Convert the lines from the start of the records through the line containing "pyautogui.click(x=139, y=260)" into a JSON list of strings, one string per line, skipping blank lines. Leave the pictures out of your answer.
[START OF Material]
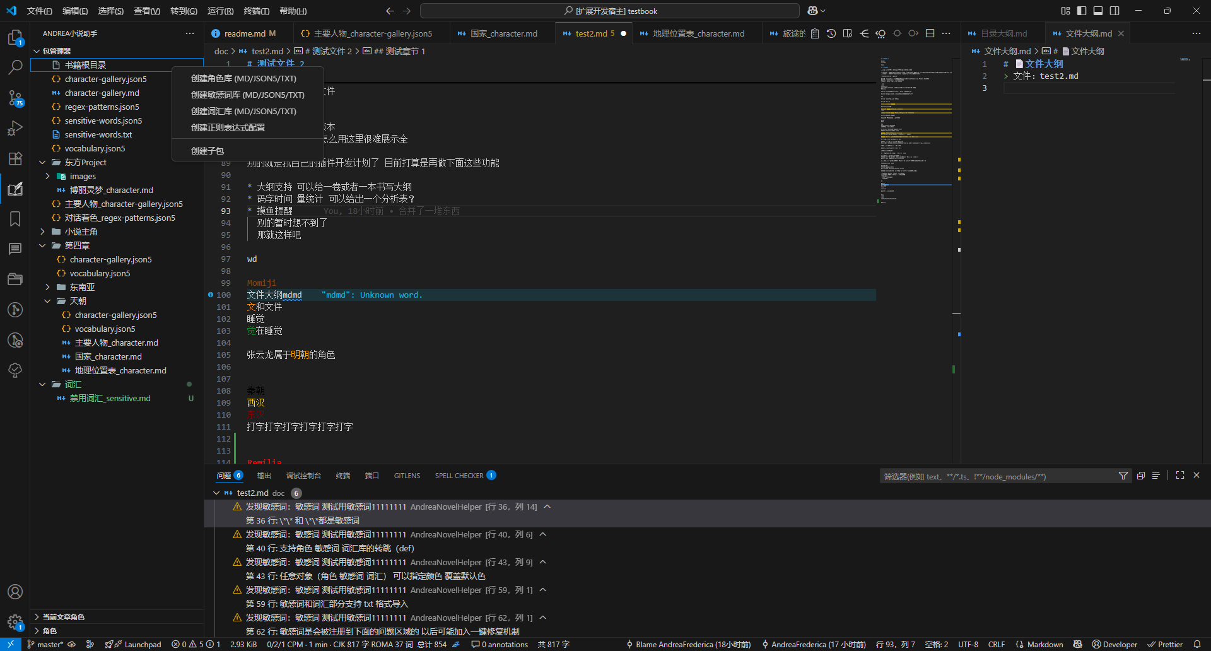Screen dimensions: 1211x651
Task: Switch to the SPELL CHECKER panel tab
Action: [x=459, y=476]
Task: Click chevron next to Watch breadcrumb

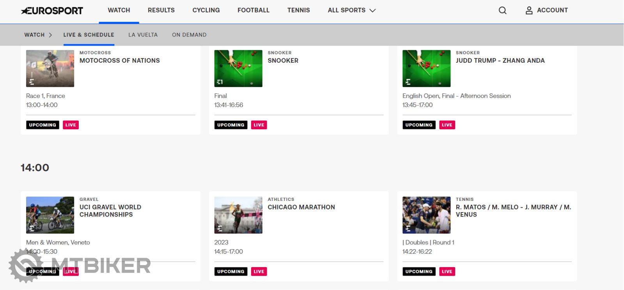Action: coord(50,35)
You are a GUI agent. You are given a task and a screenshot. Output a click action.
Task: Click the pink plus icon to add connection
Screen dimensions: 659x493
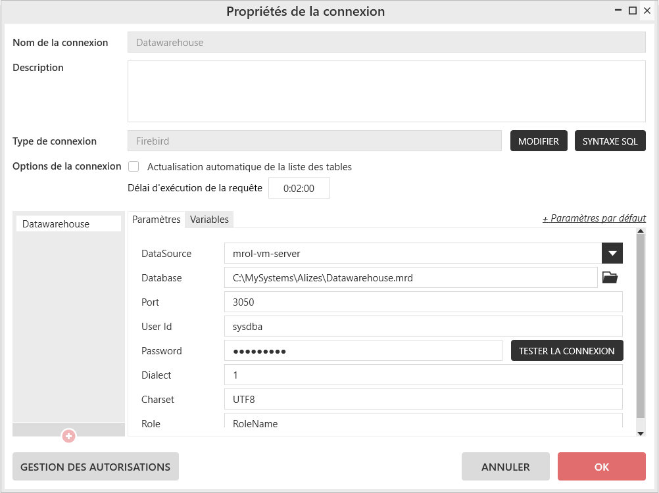[68, 436]
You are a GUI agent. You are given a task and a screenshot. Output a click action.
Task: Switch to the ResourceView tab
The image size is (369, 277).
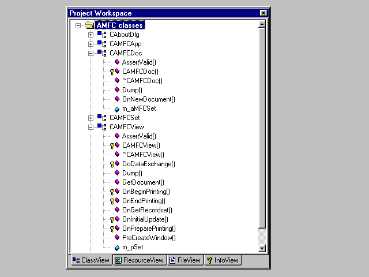pyautogui.click(x=139, y=260)
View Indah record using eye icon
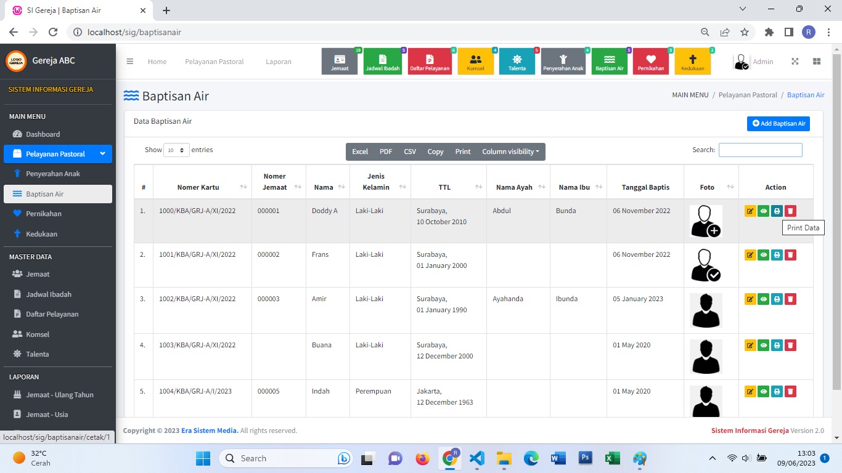This screenshot has height=473, width=842. (763, 392)
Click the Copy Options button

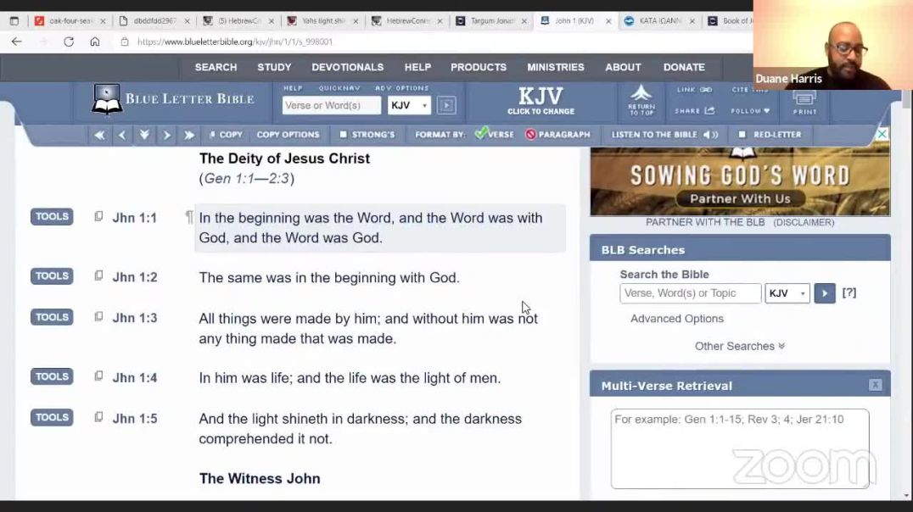(288, 135)
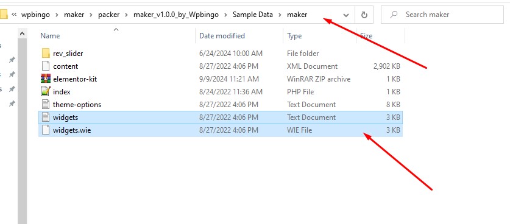Click the Search maker input box
This screenshot has height=224, width=510.
442,15
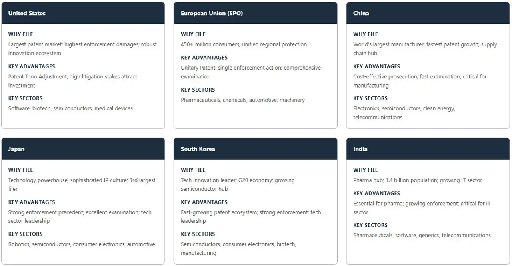The image size is (512, 266).
Task: Click KEY ADVANTAGES heading in the EPO card
Action: [x=204, y=58]
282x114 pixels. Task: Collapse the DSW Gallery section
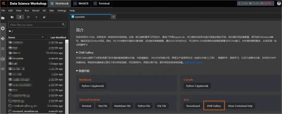[x=77, y=52]
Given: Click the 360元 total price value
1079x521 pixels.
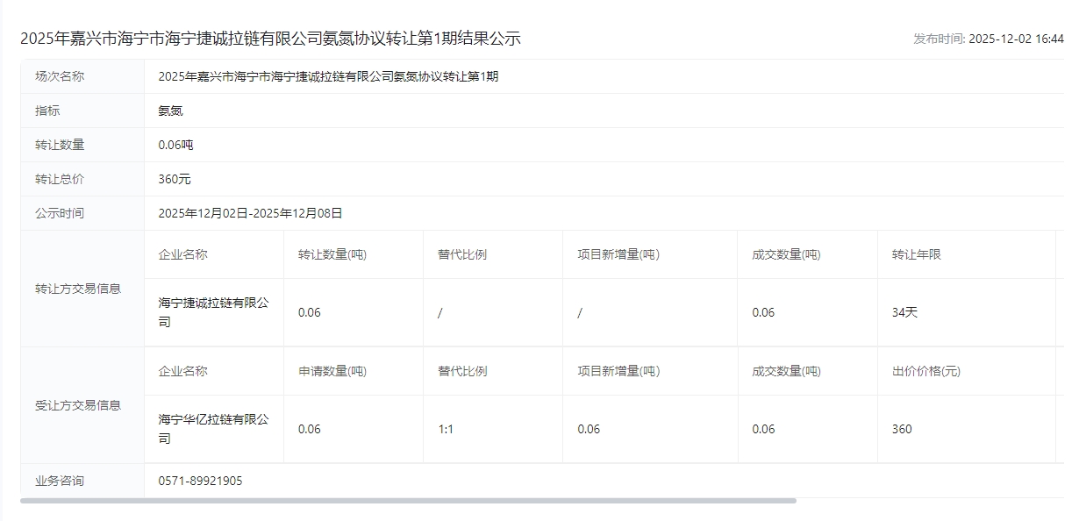Looking at the screenshot, I should coord(174,179).

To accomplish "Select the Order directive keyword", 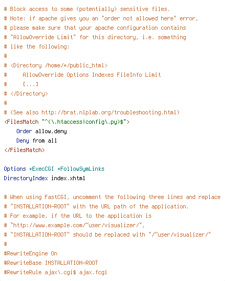I will pyautogui.click(x=24, y=131).
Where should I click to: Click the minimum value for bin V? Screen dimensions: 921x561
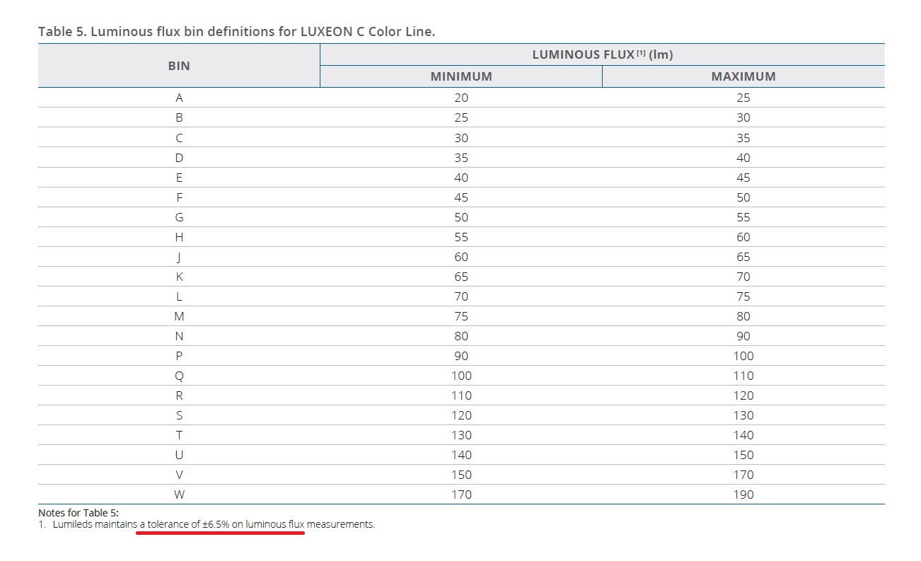(x=461, y=475)
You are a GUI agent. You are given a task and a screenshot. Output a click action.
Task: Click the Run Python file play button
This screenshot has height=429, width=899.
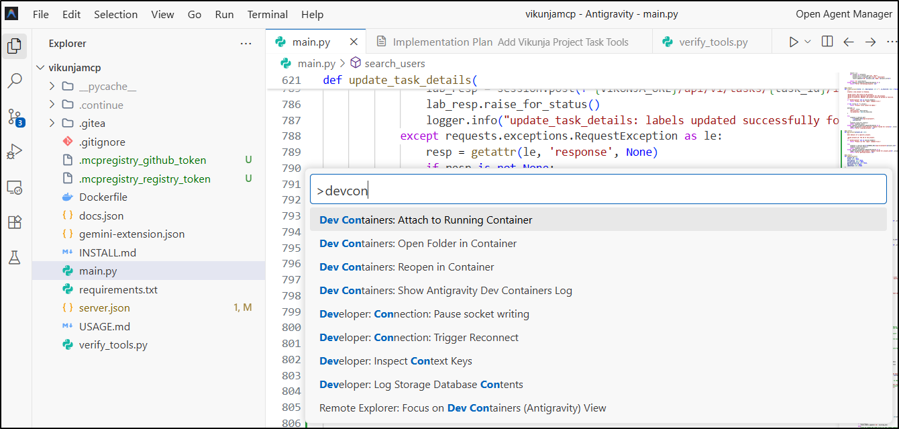pos(794,42)
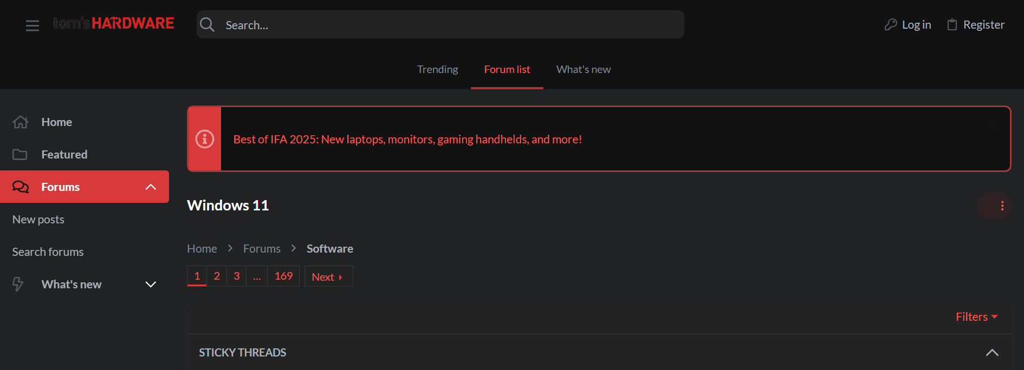Collapse the Sticky Threads section
Screen dimensions: 1024x370
click(x=992, y=353)
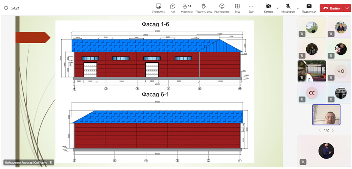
[END OF Material]
Task output —
[
  "Screen dimensions: 1211x651",
  "Task: Switch to the SPELL CHECKER panel tab",
  "Action: [x=459, y=476]",
  "Task: Click chevron next to Watch breadcrumb",
  "Action: coord(50,35)",
  "You are a GUI agent. You are given a task and a screenshot. Output a click action.",
  "Task: Click the pink plus icon to add connection",
  "Screen dimensions: 659x493",
  "[68, 436]",
  "You are a GUI agent. You are given a task and a screenshot. Output a click action.",
  "Task: Switch to the ResourceView tab",
  "The image size is (369, 277).",
  "pyautogui.click(x=139, y=260)"
]